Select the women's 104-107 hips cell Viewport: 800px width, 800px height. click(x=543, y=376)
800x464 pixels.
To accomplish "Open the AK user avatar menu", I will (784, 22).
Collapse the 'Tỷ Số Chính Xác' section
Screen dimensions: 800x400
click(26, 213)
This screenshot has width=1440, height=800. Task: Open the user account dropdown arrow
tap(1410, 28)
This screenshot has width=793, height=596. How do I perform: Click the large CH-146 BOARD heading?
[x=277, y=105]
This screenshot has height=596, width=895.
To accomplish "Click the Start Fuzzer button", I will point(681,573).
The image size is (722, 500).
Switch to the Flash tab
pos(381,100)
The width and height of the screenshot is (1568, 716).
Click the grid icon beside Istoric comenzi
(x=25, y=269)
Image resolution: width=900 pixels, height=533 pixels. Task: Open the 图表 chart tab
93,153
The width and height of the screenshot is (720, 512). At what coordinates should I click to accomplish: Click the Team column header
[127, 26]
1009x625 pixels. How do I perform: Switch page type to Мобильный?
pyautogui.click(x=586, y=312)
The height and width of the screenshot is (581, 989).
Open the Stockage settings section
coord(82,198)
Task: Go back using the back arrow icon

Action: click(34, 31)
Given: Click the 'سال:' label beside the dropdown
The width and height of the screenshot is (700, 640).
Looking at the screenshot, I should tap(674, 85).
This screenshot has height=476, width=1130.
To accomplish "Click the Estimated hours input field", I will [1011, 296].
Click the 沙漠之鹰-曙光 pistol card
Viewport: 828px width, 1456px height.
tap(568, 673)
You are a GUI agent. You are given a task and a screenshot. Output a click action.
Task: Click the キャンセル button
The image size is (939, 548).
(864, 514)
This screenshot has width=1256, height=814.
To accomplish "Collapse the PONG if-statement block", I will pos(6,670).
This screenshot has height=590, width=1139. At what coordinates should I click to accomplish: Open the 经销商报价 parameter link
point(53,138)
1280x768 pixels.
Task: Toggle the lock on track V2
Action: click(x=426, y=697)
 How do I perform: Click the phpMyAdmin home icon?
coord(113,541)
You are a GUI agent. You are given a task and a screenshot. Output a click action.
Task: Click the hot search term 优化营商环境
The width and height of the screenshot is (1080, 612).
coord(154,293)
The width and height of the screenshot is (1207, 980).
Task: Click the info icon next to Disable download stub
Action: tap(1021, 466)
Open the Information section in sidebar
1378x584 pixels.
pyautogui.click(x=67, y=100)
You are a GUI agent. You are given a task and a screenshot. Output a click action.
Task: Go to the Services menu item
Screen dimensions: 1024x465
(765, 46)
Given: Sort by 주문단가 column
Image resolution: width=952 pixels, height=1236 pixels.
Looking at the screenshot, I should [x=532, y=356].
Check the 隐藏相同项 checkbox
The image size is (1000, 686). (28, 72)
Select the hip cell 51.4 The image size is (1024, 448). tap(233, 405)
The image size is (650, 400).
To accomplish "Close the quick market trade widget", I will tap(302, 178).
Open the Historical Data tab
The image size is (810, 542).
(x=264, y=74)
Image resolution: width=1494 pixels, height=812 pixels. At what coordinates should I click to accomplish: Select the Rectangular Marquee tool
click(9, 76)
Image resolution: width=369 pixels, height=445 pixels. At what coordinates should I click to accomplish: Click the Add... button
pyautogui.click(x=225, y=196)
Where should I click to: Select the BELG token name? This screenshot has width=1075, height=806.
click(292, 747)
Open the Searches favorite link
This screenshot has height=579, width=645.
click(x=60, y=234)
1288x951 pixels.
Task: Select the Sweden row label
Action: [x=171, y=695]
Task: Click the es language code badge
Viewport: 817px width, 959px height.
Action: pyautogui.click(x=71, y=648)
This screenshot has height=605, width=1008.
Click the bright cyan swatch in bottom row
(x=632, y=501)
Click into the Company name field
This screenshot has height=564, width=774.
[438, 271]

## Exercise directions
Your response must consist of every line above, reproduced exactly.

## Written answer
Select the women's 104-107 hips cell Viewport: 800px width, 800px height. click(x=543, y=376)
800x464 pixels.
To accomplish "Open the AK user avatar menu", I will (784, 22).
Collapse the 'Tỷ Số Chính Xác' section
Screen dimensions: 800x400
click(26, 213)
This screenshot has width=1440, height=800. Task: Open the user account dropdown arrow
tap(1410, 28)
This screenshot has width=793, height=596. How do I perform: Click the large CH-146 BOARD heading?
[x=277, y=105]
This screenshot has height=596, width=895.
To accomplish "Click the Start Fuzzer button", I will point(681,573).
The image size is (722, 500).
Switch to the Flash tab
pos(381,100)
The width and height of the screenshot is (1568, 716).
Click the grid icon beside Istoric comenzi
(x=25, y=269)
Image resolution: width=900 pixels, height=533 pixels. Task: Open the 图表 chart tab
93,153
The width and height of the screenshot is (720, 512). At what coordinates should I click to accomplish: Click the Team column header
[127, 26]
1009x625 pixels. How do I perform: Switch page type to Мобильный?
pyautogui.click(x=586, y=312)
The height and width of the screenshot is (581, 989).
Open the Stockage settings section
coord(82,198)
Task: Go back using the back arrow icon

Action: click(34, 31)
Given: Click the 'سال:' label beside the dropdown
The width and height of the screenshot is (700, 640).
Looking at the screenshot, I should tap(674, 85).
This screenshot has height=476, width=1130.
To accomplish "Click the Estimated hours input field", I will [1011, 296].
Click the 沙漠之鹰-曙光 pistol card
Viewport: 828px width, 1456px height.
tap(568, 673)
You are a GUI agent. You are given a task and a screenshot. Output a click action.
Task: Click the キャンセル button
The image size is (939, 548).
(864, 514)
This screenshot has width=1256, height=814.
To accomplish "Collapse the PONG if-statement block", I will pos(6,670).
This screenshot has height=590, width=1139. At what coordinates should I click to accomplish: Open the 经销商报价 parameter link
point(53,138)
1280x768 pixels.
Task: Toggle the lock on track V2
Action: click(x=426, y=697)
 How do I perform: Click the phpMyAdmin home icon?
coord(113,541)
You are a GUI agent. You are given a task and a screenshot. Output a click action.
Task: Click the hot search term 优化营商环境
The width and height of the screenshot is (1080, 612).
coord(154,293)
The width and height of the screenshot is (1207, 980).
Task: Click the info icon next to Disable download stub
Action: tap(1021, 466)
Open the Information section in sidebar
1378x584 pixels.
pyautogui.click(x=67, y=100)
You are a GUI agent. You are given a task and a screenshot. Output a click action.
Task: Go to the Services menu item
Screen dimensions: 1024x465
(765, 46)
Given: Sort by 주문단가 column
Image resolution: width=952 pixels, height=1236 pixels.
Looking at the screenshot, I should [x=532, y=356].
Check the 隐藏相同项 checkbox
The image size is (1000, 686). (28, 72)
Select the hip cell 51.4 The image size is (1024, 448). tap(233, 405)
The image size is (650, 400).
To accomplish "Close the quick market trade widget", I will tap(302, 178).
Open the Historical Data tab
The image size is (810, 542).
(x=264, y=74)
Image resolution: width=1494 pixels, height=812 pixels. At what coordinates should I click to accomplish: Select the Rectangular Marquee tool
click(9, 76)
Image resolution: width=369 pixels, height=445 pixels. At what coordinates should I click to accomplish: Click the Add... button
pyautogui.click(x=225, y=196)
Where should I click to: Select the BELG token name? This screenshot has width=1075, height=806.
click(292, 747)
Open the Searches favorite link
This screenshot has height=579, width=645.
click(x=60, y=234)
1288x951 pixels.
Task: Select the Sweden row label
Action: [x=171, y=695]
Task: Click the es language code badge
Viewport: 817px width, 959px height.
Action: pyautogui.click(x=71, y=648)
This screenshot has height=605, width=1008.
Click the bright cyan swatch in bottom row
(x=632, y=501)
Click into the Company name field
This screenshot has height=564, width=774.
[438, 271]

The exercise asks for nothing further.